Il dibattito attorno all’Agenda digitale, approvata con così tanta fatica in dicembre, era sembrato all’attenzione di tutti. Ora che il voto ha prodotto la sorpresa di un Senato senza alcuna maggioranza possibile e un governo di scopo di pochi mesi all’orizzonte, le tante parole spese su trasparenza e open data, semplificazione, innovazione, suonano quasi ridicole. In materia di Agenda digitale, l’Italia non è mai stata tanto lontana dall’averne una.
È un problema che si era intuito osservando le timide proposte dei candidati durante la campagna elettorale. I principali esponenti dei partiti di coalizione hanno programmi poco approfonditi. Il Partito Democratico ha dedicato alcune proposte sull’Italia digitale, così come la lista civica dell’ex presidente Mario Monti, che dedica una sezione all’argomento.

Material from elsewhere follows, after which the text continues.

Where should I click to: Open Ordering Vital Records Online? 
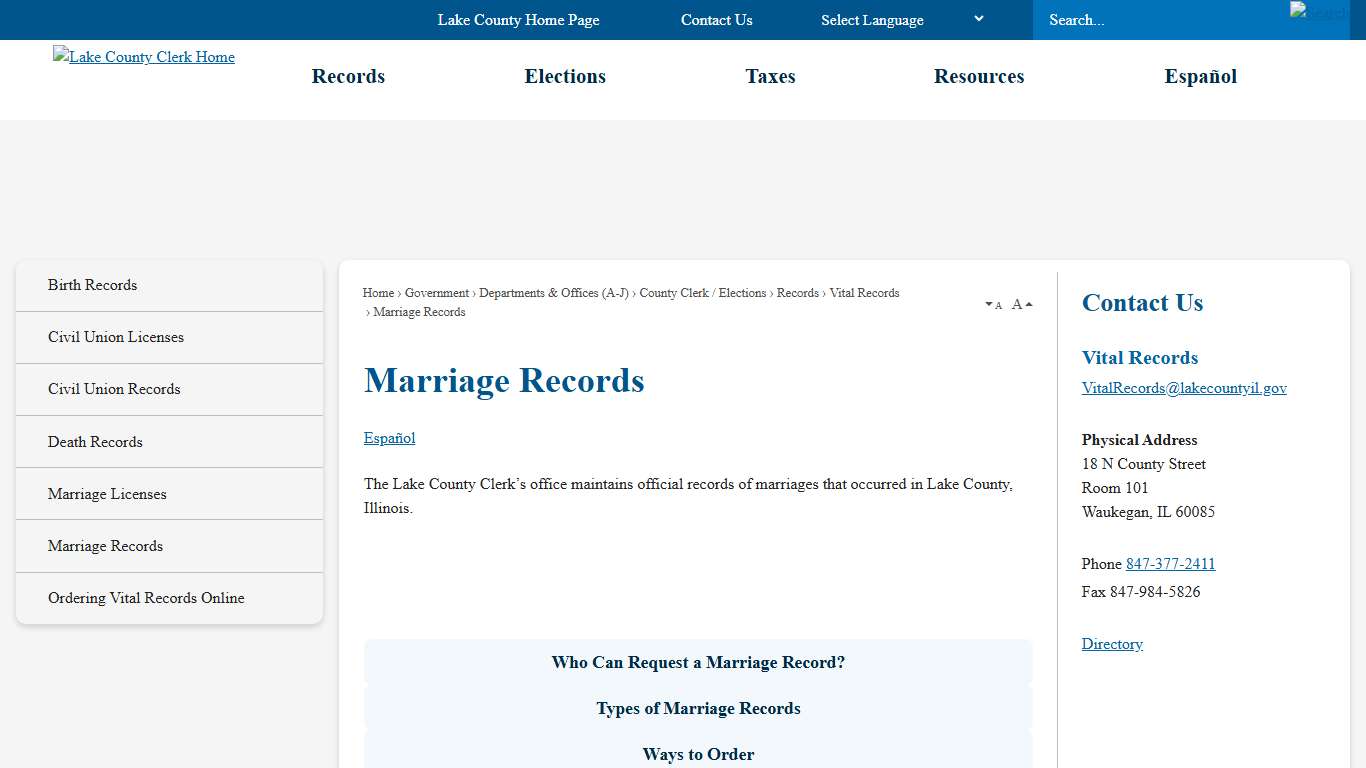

Il Pdl non fa quasi riferimento, anche se ha dalla sua una persona preparata che tanto ha fatto nella precedente legislatura come Antonio Palmieri. Potrà sembrare incredibile, ma nel programma del Movimento Cinque Stelle non ci sono riferimenti precisi all’Agenda Digitale, se non sparsi obiettivi un po’ fumosi sull’innovazione e la semplificazione burocratica. Tuttavia, è anche il gruppo politico che più deve alla Rete e questo fatto dovrebbe pesare.
Stando così le cose, quell’attesa carica di perplessità di cui ha scritto Cristoforo Morandini sul giornale dell’Agenda Digitale si è rivelata profetica. Anzi, peggiorata dal blocco istituzionale:
È assolutamente chiaro come nessun partito, nemmeno quelli più legati alla Rete, sia realmente consapevole della rivoluzione digitale. Se i partiti sono latitanti, per il vero si riconoscono tra le righe i contributi di alcune persone di buona volontà che si sono distinti, spesso in modo trasversale, per alimentare il dibattito nel corso dell’anno. L’unica considerazione positiva è quindi la conferma di un “partito digitale” trasversale, attorno al quale è possibile aggregare idee e progetti che andranno elaborati facendo leva sulla capacità di mobilitazione di alcuni personaggi illuminati, che dovranno però poi inevitabilmente scontrarsi con le forche caudine dei vincoli di bilancio, con il rischio di vanificare tutto.
Quali occasioni potrebbe perdere il paese? La prima, forse la più grave, è che il decreto del 2012, che sarebbe già in vigore, sui dati pubblici è due volte arretrato: per il nuovo decreto semplificazione approvato il 15 febbraio poco prima che si sciogliessero le Camere, e per la situazione di ingovernabilità. La legge prevedeva l’attuazione di una parziale digitalizzazione delle P.A. dal 1° gennaio 2013 e il passaggio all’erogazione dei servizi esclusivamente tramite i canali telematici, compresa la posta elettronica certificata, a partire dal 1° gennaio 2014. Obiettivo del tutto irraggiungibile senza un governo stabile che produca decreti attuativi e circolari.
Esiste persino una mappatura dei servizi di Agorà digitale, che cerca di stabilire città per città il livello di attuazione degli obblighi vigenti. Intanto, cresce l’ansia su Twitter, dove da tempo si alimenta l’hashtag #SalviamoGliOpenData. L’idea, originale, è quella di una commissione informale di deputati aggregati da ogni parte politica in un gruppo di interesse sul tema dell’agenda digitale, che a sua volta si relazioni con l’esterno e ne riceva gli stimoli.